Portable operations 

'Portable' operation is usually signified by amateur radio operators appending the suffix '/P' to their callsign. Operating '/P' normally means that stations are operating away from their licensed station address.

The advantages of /P operation include the use of large empty spaces where full size beam and wire antennas can be erected on tall trailer mounted masts. If operating on VHF/UHF, this can mean a location on the top of a hill or cliff, with clear line of sight to the horizon. The main disadvantage is normally the power supply available. As normal mains grid power is unavailable, the /P operator may have to resort to batteries, portable generators, solar panels. and wind turbines.

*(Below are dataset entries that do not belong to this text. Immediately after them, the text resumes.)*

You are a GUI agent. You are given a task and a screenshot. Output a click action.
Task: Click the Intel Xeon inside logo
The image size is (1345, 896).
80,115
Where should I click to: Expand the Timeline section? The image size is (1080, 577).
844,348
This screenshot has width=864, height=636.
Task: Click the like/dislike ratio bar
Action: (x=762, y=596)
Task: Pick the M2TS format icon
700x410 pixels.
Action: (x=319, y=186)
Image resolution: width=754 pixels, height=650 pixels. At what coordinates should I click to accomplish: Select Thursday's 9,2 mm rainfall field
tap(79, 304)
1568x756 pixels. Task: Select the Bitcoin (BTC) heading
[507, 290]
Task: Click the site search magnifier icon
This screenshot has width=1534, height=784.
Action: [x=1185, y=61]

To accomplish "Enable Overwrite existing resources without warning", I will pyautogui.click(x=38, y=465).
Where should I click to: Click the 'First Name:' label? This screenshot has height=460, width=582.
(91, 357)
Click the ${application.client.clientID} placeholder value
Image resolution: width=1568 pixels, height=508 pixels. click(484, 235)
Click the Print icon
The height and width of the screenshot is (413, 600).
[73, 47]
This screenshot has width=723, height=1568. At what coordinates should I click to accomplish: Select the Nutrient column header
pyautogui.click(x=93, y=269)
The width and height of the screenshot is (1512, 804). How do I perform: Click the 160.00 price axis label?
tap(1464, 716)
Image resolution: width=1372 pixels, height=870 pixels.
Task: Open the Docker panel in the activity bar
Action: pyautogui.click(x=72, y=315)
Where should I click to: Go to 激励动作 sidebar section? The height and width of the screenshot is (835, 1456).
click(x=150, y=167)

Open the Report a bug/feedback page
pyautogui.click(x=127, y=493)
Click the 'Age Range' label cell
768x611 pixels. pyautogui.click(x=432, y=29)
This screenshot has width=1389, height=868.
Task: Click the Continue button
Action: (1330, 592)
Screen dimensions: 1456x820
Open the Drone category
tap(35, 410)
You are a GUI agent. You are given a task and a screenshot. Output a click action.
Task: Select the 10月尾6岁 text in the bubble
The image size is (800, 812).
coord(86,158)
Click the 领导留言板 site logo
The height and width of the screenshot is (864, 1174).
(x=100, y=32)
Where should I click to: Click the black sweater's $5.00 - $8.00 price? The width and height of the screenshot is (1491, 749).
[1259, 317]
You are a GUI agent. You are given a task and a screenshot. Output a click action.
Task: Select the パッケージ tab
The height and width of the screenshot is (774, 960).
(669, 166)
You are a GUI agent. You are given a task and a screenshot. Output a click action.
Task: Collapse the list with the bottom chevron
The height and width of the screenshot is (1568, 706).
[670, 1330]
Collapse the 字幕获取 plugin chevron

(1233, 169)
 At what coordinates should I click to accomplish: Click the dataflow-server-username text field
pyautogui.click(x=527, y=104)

Operating amateur radio at sea is known as 'maritime mobile', as is signified by the suffix '/MM' on the call.
Operating amateur radio from a vehicle is known as 'Mobile', as is signified by the suffix '/M' on the call.

A popular pastime for portable operation is the Summits on the Air programme, part of which involves portable operation from a worldwide list of over 73,500 summits.

Some countries allow the direct connection of amateur transceivers to telephone lines called "phone patching". Thus, a traveler may be able to call another amateur station and, via a phone patch, speak directly with someone else by telephone.